REQUIRED WORK - Copy each line below in which the string "menu" appears.
= = = =
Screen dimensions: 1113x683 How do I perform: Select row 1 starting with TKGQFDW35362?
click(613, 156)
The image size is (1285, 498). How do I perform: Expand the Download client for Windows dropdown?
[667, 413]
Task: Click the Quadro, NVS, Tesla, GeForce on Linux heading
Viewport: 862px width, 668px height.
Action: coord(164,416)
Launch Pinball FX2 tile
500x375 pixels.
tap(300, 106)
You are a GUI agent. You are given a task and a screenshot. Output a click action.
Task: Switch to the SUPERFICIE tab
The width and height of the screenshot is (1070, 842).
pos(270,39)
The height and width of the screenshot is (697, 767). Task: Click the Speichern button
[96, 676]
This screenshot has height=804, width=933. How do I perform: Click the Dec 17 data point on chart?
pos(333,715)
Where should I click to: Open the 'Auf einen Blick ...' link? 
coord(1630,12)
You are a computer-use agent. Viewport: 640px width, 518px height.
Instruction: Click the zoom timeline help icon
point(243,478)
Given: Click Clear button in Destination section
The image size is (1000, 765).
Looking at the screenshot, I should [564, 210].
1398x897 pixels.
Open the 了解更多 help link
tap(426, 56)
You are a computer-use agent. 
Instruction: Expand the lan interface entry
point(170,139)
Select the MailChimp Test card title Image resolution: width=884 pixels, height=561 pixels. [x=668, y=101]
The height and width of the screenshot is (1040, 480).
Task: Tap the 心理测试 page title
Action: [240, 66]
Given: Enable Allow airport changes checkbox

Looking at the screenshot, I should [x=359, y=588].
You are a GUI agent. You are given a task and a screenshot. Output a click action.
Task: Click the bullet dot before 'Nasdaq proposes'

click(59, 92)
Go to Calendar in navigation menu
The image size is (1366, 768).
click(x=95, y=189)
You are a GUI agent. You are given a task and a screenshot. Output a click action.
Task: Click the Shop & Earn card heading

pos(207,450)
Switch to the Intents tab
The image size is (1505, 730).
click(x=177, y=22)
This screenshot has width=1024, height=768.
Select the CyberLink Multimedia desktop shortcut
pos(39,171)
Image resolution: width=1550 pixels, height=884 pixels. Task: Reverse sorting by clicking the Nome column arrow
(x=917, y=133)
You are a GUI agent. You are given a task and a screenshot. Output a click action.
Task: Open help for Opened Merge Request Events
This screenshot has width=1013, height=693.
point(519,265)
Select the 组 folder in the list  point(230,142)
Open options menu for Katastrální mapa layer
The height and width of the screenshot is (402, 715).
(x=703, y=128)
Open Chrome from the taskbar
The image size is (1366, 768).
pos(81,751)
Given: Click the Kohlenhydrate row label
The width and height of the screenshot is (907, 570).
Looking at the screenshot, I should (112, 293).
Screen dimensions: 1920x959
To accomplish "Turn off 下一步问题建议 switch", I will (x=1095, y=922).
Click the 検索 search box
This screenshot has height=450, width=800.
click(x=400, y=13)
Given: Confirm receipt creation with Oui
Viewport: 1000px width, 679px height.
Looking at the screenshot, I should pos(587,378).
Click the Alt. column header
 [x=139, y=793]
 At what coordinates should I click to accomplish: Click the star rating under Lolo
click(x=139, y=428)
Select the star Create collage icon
= = = =
RESPONSE AREA -
Go to Calendar in navigation menu
Open options menu for Katastrální mapa layer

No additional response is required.